Brought to you by engine.so - a tool to instantly create a public self-service knowledge base for your customers with Notion.
Google Firestore is Google's propriety NoSQL Document-Based Database. Paired with the rest of the Firebase suite such as Cloud Functions, Firebase Auth and Firebase Storage this can look like a pretty attractive tech stack for startups or solo-developers looking to get an app up and running quickly.
This is exactly what I thought 9 months ago when choosing a tech stack for my mobile app. Firestore had some advantages that I was attracted to. It had a generous free tier, an auto-scaling NoSQL data model, and some sweet integrations with the other Firebase services.

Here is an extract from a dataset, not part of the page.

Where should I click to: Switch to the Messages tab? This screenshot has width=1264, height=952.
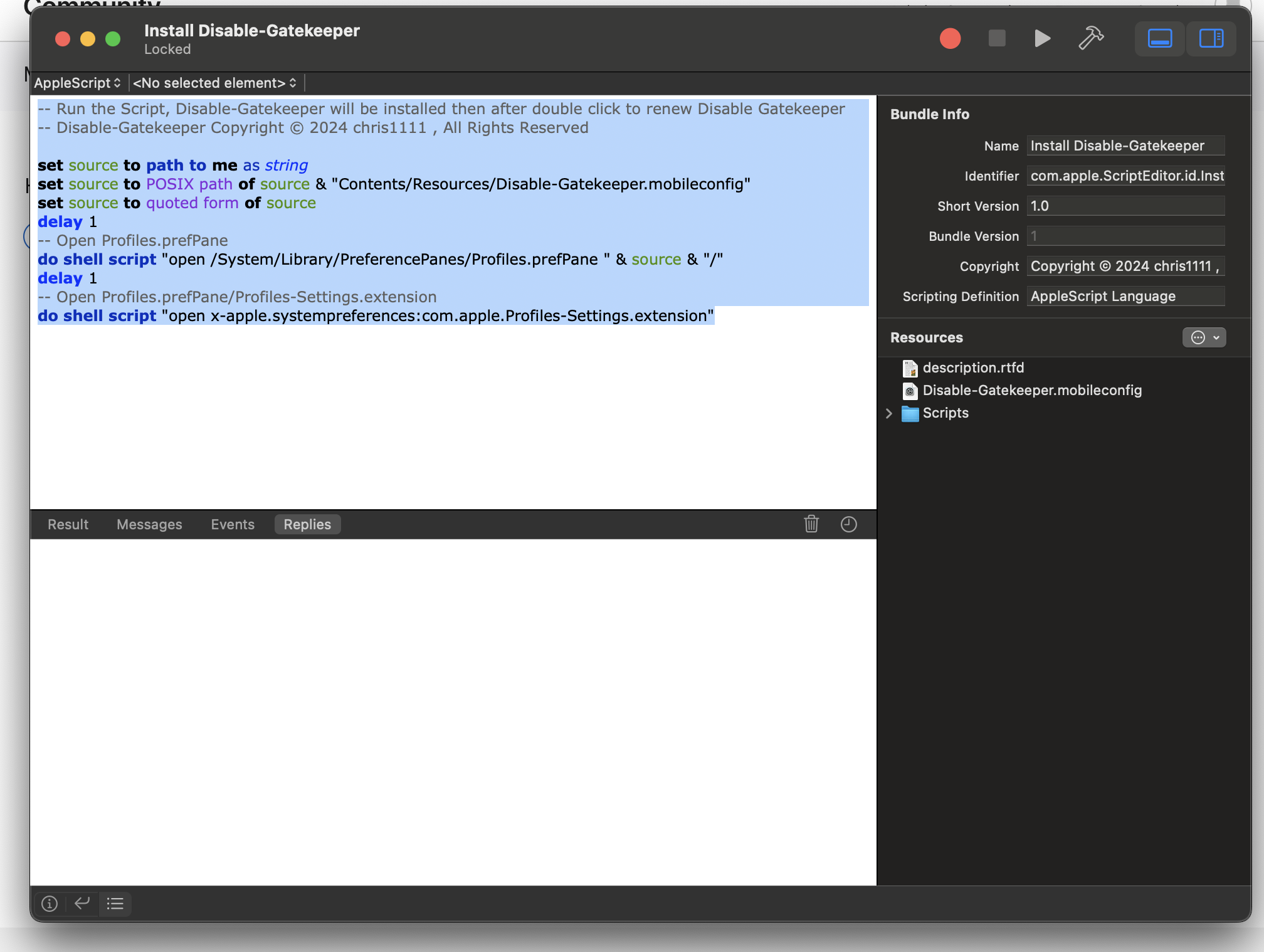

If you feel like you're in this happy bubble with this technology now, here's a word of advice…
Make sure you're aware of the downsides of Firestore.
We've all heard the term "vendor lock-in". Well, Firestore is the epitome of this idea. If you think this won't be an issue because your product is simple or small, I'll tell you right now that even with the simplest apps Firestore's vendor lock-in creeps up. I experienced this when trying to do the simple task of a deploying a DEV and a PROD version of the database. This is a huge challenge with Firestore.
The first hurdle you run into is the fact that you can't have multiple Firestore databases associated with a project. Therefore you have to create separate project-dev and project-prod projects. This isn't too hard initially, and is probably a good design pattern in general, but now your development experience gets 2x as complex. Now you have to decide if you want each project to have a separate Firebase Auth, and what about cloud functions, or storage buckets, etc? And there's no tools to automate any of this deployment, so if you want to just "copy over" your database data and functions and auth users to production, you have to do that manually. And even then, some of these operations can be done through the firebase CLI, but the more important ones like migrating data can't be.
Assuming you get production and development environments setup, now you have 20 other issues that crop up. How do you do automated backups? How do you export data from one database to another in an automated way to refresh staging servers? How can you get a local version of this database running to test with? The answer to all these questions is that… it's complicated. These more complicated use cases are hard to do because this database isn't open source, so there's no community around it making tools for these things.
Some of these issues aren't unique to Firestore, but simply to any proprietary database vendor. This is why I'll never choose a proprietary database again. There's times to try out the latest and greatest thing, but when it comes to the integrity, security, and accessibility of your company's most important asset (your data), I'd say 10 times out of 10 that it's a better choice to use a solution that's been battle-tested on open source.
This part really annoyed me while using Firestore. It's the fact that Firestore has two features that are consistently at ends with each other.
Firestore charges per document when you read/write to the database.
Firestore's querying abilities are very primitive, so more complicated filtering, sorting, or merging of data MUST be done client-side.
This deadly combination means that if you have to do a more complicated query (which is almost unavoidable), you will need to overfetch the data, and then filter it in a Cloud Function or on the client-side before using it. This isn't just wasteful on networking bandwidth and client-side processing time, but because of Firestore's payment strategy it ends up costing you more money as-well. The biggest result I've seen from this is that
It results in my database collections and available querying operations defining what features I implement into my product, rather than my customers deciding it.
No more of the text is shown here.